When, exactly, LeBron learned that suffocating defense can intimidate opponents as much as an offensive barrage is not as important as the fact that he can now count it among his vast array of weapons. And that embraces the fact that he can use his superlative talent to play lockdown defense.

LeBron's individual defense added momentum to the Cavs' team defense, which held Boston to 41.3 percent shooting from the floor. The Celtics' inability to solve Cleveland's defensive attack seemed to reveal something about their character. After attaining so much success in such a short period of time last year, it's apparent the Celtics are having a hard time dealing with their current struggles in a manner that doesn't involve sulking and pouting.

Down by three and four possessions late in the fourth quarter, with Pierce and Kevin Garnett already sent to the bench muttering what we could assume were some not-nice things under their breath, Celtics coach Doc Rivers resorted to fouling Ben Wallace repeatedly.
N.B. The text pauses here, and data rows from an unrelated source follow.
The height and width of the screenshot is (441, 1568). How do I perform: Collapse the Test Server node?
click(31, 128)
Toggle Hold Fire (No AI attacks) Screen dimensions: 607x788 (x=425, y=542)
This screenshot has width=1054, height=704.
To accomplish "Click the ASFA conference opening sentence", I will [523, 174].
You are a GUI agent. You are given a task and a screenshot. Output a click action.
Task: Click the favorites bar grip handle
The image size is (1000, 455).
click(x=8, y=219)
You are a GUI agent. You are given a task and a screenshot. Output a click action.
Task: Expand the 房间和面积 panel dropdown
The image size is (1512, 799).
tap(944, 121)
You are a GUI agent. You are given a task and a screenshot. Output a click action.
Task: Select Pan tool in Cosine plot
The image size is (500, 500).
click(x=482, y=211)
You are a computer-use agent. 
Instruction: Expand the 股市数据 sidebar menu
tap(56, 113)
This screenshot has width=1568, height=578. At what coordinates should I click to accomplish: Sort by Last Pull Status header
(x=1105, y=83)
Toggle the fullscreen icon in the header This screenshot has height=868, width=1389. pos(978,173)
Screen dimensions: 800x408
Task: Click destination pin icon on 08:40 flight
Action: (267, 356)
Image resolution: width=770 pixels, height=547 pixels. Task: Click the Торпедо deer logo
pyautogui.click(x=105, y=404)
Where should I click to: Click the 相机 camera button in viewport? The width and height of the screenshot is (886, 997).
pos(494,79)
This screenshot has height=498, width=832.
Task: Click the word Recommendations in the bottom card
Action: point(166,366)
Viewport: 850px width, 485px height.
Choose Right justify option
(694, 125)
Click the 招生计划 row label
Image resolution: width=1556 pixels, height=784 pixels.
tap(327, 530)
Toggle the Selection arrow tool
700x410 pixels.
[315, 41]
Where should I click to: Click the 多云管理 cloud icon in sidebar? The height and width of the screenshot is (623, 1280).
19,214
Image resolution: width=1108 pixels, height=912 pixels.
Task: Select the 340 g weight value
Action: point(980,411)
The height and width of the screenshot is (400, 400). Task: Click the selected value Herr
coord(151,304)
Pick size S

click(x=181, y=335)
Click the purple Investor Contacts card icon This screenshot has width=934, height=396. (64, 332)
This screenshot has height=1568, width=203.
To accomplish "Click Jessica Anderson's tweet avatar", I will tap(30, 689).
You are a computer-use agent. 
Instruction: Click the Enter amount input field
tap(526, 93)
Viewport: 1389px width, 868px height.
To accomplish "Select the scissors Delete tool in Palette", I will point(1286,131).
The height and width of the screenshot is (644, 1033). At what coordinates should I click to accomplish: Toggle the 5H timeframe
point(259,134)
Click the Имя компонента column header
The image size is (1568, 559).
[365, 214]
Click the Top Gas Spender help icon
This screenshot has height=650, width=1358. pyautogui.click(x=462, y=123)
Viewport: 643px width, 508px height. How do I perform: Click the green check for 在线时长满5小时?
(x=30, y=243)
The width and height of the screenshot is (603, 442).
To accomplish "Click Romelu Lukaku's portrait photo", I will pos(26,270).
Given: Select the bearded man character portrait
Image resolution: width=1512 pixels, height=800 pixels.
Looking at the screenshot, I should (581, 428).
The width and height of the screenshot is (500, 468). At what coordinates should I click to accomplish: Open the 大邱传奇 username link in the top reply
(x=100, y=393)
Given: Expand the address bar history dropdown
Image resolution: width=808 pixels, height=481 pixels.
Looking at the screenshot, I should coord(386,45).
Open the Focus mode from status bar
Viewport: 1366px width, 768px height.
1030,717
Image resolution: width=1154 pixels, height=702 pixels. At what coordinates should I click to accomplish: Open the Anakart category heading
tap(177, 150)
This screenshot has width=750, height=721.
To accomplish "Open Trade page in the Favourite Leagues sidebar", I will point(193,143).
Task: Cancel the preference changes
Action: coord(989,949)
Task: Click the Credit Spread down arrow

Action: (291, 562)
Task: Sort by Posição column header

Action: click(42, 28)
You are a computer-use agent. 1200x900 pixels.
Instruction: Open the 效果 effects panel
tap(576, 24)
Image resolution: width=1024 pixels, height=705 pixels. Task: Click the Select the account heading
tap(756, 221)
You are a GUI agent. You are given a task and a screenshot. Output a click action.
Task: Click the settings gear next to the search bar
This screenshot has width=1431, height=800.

Wallace is a career 41.8 percent free throw shooter -- the worst of all time.

Once or twice, it made sense to resort to a "Hack-a-Ben" strategy. But as Wallace kept splitting his pairs of free throws and the strategy failed to pull the Celtics any closer, Rivers continued to foul Wallace, in an apparent act of denial-slash-frustration.

LeBron banked in a 40-foot shot on one of the Wallace fouls. It was a shot released in anticipation of the foul, and had LeBron released it a fraction of a second sooner, it might have resulted in a four-point play attempt, with three points going to LeBron and one possible point to Wallace.

It would be foolish and incredibly premature to say the Celtics and Cavs are headed in opposite directions. But on Friday night, LeBron reached a new pinnacle while the Celtics -- and their collective composure -- continued to slide.

We already knew LeBron could impose his will on a game from a pure athleticism and stat sheet-stuffing standpoint. But now, we are seeing a different type of LeBron emerge. One who excels at the psychological warfare of defensive basketball. The type of basketball that wins in May and June.

If Friday's game is an teaser for LeBron's prime years, his prime will be a prime unlike any other.